----- Dataset excerpts

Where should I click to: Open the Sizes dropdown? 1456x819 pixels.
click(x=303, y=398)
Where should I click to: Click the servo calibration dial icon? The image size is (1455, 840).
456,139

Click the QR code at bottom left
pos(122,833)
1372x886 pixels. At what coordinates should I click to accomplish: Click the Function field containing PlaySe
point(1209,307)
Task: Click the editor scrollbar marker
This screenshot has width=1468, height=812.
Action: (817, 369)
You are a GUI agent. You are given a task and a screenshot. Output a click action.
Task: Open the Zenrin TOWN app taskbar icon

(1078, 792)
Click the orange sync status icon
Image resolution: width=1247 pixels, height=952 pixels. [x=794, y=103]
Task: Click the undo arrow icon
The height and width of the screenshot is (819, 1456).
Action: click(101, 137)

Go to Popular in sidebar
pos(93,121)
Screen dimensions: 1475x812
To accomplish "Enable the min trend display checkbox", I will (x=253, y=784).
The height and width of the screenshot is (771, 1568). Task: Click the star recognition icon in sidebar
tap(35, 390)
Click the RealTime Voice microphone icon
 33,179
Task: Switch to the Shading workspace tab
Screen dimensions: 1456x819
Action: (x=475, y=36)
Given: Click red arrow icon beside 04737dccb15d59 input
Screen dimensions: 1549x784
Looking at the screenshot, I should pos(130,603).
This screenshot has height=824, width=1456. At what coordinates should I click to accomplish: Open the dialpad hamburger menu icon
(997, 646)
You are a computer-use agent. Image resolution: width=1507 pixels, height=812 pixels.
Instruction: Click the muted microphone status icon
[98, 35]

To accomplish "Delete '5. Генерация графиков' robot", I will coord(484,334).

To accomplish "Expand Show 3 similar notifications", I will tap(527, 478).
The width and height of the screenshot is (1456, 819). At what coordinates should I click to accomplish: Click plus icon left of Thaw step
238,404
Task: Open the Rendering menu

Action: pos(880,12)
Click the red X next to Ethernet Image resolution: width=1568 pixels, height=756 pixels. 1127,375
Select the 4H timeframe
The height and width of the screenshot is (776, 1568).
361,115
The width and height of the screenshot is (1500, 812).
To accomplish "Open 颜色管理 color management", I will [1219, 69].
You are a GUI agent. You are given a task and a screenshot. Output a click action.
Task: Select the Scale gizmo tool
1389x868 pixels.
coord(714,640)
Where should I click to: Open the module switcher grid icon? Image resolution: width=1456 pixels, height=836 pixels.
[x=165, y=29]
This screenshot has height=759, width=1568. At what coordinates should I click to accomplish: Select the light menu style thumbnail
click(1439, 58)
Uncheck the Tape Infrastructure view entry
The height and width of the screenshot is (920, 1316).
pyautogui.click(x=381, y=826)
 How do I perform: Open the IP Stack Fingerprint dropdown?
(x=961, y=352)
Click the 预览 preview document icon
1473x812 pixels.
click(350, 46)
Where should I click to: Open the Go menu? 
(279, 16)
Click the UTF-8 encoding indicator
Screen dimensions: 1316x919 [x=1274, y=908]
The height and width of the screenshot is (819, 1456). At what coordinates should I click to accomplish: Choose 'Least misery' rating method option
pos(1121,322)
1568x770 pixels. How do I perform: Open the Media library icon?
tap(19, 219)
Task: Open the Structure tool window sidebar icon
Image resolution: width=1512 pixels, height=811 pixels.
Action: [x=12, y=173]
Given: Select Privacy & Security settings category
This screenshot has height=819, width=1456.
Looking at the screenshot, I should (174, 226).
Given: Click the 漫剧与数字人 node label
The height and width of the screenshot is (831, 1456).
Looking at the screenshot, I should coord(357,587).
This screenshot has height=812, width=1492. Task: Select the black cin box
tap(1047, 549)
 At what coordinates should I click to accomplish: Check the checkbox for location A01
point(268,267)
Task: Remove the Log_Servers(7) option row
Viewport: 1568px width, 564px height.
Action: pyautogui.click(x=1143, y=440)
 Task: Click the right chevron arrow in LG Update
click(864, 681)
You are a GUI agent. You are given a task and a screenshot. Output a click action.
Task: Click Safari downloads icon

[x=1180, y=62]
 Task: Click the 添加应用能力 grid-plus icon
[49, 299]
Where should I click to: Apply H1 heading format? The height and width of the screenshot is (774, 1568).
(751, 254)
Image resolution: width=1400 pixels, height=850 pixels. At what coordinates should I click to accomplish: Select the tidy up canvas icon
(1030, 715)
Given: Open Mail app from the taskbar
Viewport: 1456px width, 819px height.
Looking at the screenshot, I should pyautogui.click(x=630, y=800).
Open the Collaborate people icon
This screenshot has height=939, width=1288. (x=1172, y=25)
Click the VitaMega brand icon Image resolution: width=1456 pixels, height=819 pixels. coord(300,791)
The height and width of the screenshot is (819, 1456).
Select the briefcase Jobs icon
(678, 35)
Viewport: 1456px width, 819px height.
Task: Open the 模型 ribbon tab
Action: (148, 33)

----------

What you are asked to do
All that is wanted is the run of lines from the start of the data through the line containing "The width and height of the screenshot is (1500, 812).", copied word for word.

Response to this exercise
Where should I click to: Open the Sizes dropdown? 1456x819 pixels.
click(x=303, y=398)
Where should I click to: Click the servo calibration dial icon? The image size is (1455, 840).
456,139

Click the QR code at bottom left
pos(122,833)
1372x886 pixels. At what coordinates should I click to accomplish: Click the Function field containing PlaySe
point(1209,307)
Task: Click the editor scrollbar marker
This screenshot has width=1468, height=812.
Action: (817, 369)
You are a GUI agent. You are given a task and a screenshot. Output a click action.
Task: Open the Zenrin TOWN app taskbar icon

(1078, 792)
Click the orange sync status icon
Image resolution: width=1247 pixels, height=952 pixels. [x=794, y=103]
Task: Click the undo arrow icon
The height and width of the screenshot is (819, 1456).
Action: click(101, 137)

Go to Popular in sidebar
pos(93,121)
Screen dimensions: 1475x812
To accomplish "Enable the min trend display checkbox", I will (x=253, y=784).
The height and width of the screenshot is (771, 1568). Task: Click the star recognition icon in sidebar
tap(35, 390)
Click the RealTime Voice microphone icon
 33,179
Task: Switch to the Shading workspace tab
Screen dimensions: 1456x819
Action: (x=475, y=36)
Given: Click red arrow icon beside 04737dccb15d59 input
Screen dimensions: 1549x784
Looking at the screenshot, I should pos(130,603).
This screenshot has height=824, width=1456. At what coordinates should I click to accomplish: Open the dialpad hamburger menu icon
(997, 646)
You are a computer-use agent. Image resolution: width=1507 pixels, height=812 pixels.
Instruction: Click the muted microphone status icon
[98, 35]

To accomplish "Delete '5. Генерация графиков' robot", I will coord(484,334).

To accomplish "Expand Show 3 similar notifications", I will tap(527, 478).
The width and height of the screenshot is (1456, 819). At what coordinates should I click to accomplish: Click plus icon left of Thaw step
238,404
Task: Open the Rendering menu

Action: pos(880,12)
Click the red X next to Ethernet Image resolution: width=1568 pixels, height=756 pixels. 1127,375
Select the 4H timeframe
The height and width of the screenshot is (776, 1568).
361,115
The width and height of the screenshot is (1500, 812).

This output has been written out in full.